**Tarefa a realizar 1:** Segundo o excerto, por que razão o país teria, num primeiro momento, de combater a inflação com outros meios que não a descida do IVA? Responda em uma a três frases.
**Tarefa a realizar 2:** No excerto, quem é despedido com justa causa na novela da TAP?
**Tarefa a realizar 3:** Transcreva do excerto o trecho que vai desde "Assim, concluímos que" até "que não pareça?", inclusive.

**Excerto:**
Assim, concluímos que confiamos mais facilmente sempre que a "comunicação" nos faz sentido, sempre que o sério não é simplesmente sério, mas que nos parece ser sério.

Ora, posto isto, não será um exercício de grande complexidade intelectual concluir que vivemos num país que é governado sem fiança. Sim, é que para fazer jus à fiança que os eleitores caucionam nos processos eleitorais, o governo, no mínimo, terá que parecer sério. Mas estaremos habituados a que não pareça?

Vejamos…

Num dia, o país, por influência da guerra e dos pretensos aproveitamentos das grandes superfícies, tem de combater a inflação com outros meios que não a descida do IVA, já que Espanha adotou esta medida e lá não funcionou. No dia seguinte, é essa mesma medida que se adota para combater a inflação, porque afinal temos a palavra de honra das grandes superfícies (que na semana anterior eram o demónio, fiscalizado pela ASAE, por serem os responsáveis pelos aumentos dos preços), que não absorverão as margens geradas pela medida. Desta forma, a "comunicação" explica que a especulação está resolvida. E nós acreditamos!

Noutro dia, na novela da TAP, ficamos a saber que se despede a CEO com justa causa e que, por isso, o estado nada terá a pagar por essa decisão. Já no dia seguinte, as televisões abrem os noticiários com afirmações do ministro das infraestruturas dizer que, afinal, se despede, mas que há lugar ao pagamento de prémios…. Pior, pelas opiniões dos comentadores e especialistas dos media, afinal as decisões estão feridas de ilegalidade e poderão vir a ser revertidas após os já anunciados processos judiciais de recurso. Desta forma, a "comunicação" explica que o dinheiro do contribuinte está a salvo desta situação. E nós acreditamos!

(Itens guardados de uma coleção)

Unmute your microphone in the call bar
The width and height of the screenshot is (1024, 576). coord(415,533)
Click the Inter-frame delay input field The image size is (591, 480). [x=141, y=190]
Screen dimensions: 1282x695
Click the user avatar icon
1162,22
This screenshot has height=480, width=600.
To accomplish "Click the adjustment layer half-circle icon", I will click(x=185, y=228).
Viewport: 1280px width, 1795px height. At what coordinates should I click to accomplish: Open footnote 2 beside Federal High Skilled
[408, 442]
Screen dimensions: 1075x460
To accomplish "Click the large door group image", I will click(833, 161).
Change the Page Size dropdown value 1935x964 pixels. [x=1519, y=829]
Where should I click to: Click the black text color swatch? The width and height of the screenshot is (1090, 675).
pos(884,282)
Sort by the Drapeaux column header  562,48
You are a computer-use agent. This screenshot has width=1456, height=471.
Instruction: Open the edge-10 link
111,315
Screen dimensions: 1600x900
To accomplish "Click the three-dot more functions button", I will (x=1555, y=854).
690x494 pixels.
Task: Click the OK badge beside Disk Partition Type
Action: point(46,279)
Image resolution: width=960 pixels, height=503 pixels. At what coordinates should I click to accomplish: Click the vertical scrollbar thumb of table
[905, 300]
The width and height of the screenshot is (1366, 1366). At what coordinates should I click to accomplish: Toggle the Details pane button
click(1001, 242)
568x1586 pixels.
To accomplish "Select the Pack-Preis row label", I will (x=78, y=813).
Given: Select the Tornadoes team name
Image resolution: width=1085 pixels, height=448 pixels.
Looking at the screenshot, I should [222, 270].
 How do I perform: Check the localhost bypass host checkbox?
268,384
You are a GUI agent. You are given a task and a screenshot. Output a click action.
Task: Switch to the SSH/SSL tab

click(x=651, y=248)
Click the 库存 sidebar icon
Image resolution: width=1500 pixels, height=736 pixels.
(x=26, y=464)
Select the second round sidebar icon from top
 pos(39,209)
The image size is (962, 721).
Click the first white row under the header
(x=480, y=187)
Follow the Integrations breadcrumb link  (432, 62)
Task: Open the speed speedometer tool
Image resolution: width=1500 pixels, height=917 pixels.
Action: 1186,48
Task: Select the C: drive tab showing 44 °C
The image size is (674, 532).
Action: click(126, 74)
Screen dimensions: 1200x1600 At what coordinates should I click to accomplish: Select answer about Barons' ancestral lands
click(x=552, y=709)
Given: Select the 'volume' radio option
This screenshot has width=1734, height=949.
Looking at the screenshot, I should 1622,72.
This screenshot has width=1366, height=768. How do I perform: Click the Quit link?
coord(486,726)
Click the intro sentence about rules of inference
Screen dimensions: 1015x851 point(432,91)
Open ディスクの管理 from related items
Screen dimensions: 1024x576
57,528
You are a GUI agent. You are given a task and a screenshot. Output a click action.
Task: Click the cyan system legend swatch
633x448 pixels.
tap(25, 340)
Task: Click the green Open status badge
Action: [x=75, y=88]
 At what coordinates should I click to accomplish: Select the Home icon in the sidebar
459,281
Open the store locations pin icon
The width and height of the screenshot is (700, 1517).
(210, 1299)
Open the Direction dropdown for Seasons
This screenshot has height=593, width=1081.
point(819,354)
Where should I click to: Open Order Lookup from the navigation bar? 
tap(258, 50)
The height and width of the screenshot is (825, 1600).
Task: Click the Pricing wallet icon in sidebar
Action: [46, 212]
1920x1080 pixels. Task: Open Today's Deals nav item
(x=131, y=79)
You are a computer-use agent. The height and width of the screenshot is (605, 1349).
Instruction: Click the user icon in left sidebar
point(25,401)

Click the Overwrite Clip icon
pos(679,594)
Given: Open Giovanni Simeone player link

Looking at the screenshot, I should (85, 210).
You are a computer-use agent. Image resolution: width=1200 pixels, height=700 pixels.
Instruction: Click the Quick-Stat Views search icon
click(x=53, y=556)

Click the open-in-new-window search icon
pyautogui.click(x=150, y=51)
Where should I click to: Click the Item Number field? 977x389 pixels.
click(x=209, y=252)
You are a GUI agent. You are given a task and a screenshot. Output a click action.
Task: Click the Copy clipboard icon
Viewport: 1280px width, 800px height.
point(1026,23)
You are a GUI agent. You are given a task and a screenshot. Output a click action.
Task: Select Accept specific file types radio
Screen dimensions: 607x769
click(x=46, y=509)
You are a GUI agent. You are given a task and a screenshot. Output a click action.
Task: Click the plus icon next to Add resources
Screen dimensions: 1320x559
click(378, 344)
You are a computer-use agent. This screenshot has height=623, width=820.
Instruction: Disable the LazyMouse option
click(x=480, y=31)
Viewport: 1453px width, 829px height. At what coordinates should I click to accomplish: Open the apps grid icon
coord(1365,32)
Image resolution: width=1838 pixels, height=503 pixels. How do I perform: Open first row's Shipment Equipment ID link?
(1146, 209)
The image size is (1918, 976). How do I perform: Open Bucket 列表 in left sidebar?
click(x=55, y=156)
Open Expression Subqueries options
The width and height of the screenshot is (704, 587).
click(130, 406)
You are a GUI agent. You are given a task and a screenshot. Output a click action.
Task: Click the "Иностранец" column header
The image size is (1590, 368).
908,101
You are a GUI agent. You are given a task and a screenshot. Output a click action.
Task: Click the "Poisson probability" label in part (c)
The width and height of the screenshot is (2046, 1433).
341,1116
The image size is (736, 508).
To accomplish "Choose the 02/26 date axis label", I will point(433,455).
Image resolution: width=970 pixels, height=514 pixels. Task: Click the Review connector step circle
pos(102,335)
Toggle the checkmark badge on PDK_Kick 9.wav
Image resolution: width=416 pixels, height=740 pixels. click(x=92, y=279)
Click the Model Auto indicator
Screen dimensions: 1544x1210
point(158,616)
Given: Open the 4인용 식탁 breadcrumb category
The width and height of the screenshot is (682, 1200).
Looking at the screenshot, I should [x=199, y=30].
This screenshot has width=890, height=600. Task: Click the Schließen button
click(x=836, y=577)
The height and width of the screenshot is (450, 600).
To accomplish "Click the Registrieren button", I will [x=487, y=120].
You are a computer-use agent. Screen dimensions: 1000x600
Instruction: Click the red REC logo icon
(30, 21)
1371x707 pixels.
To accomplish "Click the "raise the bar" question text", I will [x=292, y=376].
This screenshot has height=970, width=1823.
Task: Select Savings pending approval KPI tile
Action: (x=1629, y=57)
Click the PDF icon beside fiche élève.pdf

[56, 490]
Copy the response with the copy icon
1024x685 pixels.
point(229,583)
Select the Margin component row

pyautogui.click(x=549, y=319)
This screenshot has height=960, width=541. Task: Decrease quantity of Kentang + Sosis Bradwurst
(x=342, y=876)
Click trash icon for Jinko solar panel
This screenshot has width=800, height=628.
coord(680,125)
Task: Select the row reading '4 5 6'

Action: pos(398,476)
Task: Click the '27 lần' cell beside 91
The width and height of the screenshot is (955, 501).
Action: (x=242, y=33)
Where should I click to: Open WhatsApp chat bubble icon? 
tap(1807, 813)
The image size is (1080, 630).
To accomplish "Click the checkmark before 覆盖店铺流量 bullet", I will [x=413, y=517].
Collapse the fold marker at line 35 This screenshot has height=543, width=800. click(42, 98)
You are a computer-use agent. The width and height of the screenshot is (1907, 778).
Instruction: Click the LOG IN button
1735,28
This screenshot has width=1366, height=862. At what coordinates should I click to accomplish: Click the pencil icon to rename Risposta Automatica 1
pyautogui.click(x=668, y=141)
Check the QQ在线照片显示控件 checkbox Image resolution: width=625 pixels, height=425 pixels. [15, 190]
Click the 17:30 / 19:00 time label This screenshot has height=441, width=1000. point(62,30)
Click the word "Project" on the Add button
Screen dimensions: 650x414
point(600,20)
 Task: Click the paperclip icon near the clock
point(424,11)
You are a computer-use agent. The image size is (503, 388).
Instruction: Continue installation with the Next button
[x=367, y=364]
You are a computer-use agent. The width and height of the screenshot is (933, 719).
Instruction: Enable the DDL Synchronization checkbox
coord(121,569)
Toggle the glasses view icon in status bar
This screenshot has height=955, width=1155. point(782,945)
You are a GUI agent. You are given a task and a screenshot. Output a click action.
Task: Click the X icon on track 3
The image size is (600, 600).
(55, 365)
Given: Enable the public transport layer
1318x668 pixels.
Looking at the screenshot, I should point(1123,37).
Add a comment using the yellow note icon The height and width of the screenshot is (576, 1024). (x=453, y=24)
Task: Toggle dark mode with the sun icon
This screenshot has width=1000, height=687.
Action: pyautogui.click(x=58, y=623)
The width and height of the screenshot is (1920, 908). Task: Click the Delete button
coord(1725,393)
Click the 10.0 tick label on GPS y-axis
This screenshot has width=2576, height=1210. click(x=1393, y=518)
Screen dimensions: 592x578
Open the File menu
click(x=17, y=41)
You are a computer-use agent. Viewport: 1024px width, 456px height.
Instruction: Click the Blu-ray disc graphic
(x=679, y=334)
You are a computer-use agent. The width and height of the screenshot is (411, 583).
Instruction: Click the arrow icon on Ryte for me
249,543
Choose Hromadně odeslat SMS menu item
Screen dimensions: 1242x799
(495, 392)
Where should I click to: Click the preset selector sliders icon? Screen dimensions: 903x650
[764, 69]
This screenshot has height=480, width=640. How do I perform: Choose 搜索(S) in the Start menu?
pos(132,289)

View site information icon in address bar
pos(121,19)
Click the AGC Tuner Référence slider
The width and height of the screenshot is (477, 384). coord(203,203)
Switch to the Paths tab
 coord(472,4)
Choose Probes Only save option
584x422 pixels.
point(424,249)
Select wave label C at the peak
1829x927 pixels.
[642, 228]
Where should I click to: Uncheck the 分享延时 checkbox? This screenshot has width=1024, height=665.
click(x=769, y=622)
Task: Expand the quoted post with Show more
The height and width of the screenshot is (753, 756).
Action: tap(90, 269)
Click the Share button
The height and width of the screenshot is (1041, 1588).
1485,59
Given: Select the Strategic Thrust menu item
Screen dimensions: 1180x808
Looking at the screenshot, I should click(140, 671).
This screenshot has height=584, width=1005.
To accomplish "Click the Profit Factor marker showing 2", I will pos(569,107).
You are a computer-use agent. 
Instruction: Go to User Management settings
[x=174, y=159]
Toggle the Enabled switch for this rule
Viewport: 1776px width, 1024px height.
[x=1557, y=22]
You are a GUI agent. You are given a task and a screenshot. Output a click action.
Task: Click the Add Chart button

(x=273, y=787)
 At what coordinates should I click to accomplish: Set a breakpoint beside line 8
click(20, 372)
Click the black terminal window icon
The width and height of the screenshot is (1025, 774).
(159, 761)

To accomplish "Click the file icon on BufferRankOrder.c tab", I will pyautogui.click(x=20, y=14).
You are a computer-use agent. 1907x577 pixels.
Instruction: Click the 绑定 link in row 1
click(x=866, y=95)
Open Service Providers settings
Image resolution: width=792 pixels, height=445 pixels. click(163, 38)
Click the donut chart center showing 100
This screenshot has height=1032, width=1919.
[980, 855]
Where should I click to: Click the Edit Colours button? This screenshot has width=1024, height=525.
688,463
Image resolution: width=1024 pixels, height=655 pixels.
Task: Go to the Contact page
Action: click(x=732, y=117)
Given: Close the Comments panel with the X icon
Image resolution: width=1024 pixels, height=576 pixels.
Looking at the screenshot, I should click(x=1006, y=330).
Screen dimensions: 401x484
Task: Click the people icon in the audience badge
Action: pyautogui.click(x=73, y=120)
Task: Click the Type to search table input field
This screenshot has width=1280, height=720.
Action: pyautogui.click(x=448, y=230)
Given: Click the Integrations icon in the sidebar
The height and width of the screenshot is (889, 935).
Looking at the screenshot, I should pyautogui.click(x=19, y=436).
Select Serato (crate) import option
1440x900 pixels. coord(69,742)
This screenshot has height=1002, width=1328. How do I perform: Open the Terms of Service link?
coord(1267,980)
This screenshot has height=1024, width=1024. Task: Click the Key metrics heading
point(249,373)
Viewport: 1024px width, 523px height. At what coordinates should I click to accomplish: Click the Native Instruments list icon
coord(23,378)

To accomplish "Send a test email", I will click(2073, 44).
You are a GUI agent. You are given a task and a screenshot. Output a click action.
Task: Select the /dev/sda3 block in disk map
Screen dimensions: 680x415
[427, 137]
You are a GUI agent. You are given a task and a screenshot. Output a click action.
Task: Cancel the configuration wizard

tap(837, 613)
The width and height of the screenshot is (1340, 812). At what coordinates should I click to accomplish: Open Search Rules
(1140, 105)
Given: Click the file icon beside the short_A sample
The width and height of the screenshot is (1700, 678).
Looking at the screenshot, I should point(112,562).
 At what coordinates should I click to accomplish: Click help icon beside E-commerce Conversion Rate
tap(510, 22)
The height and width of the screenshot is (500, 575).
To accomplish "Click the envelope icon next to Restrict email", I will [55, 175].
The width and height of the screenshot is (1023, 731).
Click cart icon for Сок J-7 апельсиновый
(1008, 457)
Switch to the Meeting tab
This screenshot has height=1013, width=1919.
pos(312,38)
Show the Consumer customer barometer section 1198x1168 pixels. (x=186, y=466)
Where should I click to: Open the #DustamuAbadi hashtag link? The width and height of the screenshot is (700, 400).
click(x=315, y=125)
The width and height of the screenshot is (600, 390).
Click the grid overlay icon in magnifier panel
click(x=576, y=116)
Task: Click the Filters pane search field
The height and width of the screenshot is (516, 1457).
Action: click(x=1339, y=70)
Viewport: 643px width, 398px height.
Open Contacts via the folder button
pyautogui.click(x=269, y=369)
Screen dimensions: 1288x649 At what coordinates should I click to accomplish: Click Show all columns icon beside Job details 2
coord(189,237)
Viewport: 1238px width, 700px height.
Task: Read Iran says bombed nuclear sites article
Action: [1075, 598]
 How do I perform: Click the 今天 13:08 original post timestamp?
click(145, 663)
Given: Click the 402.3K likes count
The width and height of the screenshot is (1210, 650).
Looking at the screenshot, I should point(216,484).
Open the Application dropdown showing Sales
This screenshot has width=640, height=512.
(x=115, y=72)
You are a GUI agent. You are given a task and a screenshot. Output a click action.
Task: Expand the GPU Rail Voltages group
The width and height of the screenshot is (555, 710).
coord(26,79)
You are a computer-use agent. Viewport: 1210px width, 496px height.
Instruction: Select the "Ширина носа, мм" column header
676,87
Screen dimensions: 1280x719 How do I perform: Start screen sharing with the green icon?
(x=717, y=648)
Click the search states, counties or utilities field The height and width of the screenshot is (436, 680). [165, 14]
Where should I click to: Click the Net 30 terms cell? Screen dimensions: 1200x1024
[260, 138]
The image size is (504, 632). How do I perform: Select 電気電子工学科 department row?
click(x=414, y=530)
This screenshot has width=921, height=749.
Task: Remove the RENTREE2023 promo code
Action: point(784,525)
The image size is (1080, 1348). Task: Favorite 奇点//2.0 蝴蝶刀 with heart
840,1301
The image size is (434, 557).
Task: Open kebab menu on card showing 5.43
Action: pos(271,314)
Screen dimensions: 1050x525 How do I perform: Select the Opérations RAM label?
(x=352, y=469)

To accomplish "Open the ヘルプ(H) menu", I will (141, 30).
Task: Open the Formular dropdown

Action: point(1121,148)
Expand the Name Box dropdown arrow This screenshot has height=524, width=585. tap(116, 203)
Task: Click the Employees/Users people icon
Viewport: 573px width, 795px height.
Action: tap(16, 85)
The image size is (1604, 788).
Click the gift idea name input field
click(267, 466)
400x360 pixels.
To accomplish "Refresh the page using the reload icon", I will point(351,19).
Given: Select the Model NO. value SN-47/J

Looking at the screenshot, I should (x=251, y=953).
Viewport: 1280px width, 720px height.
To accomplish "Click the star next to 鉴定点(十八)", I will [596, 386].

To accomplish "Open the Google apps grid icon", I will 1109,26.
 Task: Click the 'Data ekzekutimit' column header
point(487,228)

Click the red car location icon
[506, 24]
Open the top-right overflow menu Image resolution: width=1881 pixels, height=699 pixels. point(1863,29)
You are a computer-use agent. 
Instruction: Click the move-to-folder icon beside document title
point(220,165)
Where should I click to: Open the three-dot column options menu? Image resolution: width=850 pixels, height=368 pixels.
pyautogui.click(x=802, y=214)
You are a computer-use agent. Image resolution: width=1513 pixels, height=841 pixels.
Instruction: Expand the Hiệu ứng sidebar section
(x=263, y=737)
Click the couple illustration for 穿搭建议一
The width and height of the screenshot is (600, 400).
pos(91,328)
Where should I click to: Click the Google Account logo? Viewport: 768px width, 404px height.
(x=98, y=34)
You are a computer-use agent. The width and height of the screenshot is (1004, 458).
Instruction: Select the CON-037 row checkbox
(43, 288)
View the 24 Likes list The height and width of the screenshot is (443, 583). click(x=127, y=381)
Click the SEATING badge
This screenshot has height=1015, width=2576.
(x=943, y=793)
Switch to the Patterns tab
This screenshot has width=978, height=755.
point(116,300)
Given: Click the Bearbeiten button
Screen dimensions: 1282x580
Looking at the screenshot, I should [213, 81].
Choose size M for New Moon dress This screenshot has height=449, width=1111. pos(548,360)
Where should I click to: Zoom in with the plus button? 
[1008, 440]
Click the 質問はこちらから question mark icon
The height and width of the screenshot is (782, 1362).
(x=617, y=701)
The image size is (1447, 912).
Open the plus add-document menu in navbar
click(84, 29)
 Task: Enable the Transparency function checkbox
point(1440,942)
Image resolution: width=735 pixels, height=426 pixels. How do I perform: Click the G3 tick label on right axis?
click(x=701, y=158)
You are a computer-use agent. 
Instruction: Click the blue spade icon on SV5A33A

**Resposta final 1:** Porque Espanha tinha adotado a descida do IVA e, lá, a medida não funcionou.

**Resposta final 2:** A CEO.

**Resposta final 3:**
Assim, concluímos que confiamos mais facilmente sempre que a "comunicação" nos faz sentido, sempre que o sério não é simplesmente sério, mas que nos parece ser sério.

Ora, posto isto, não será um exercício de grande complexidade intelectual concluir que vivemos num país que é governado sem fiança. Sim, é que para fazer jus à fiança que os eleitores caucionam nos processos eleitorais, o governo, no mínimo, terá que parecer sério. Mas estaremos habituados a que não pareça?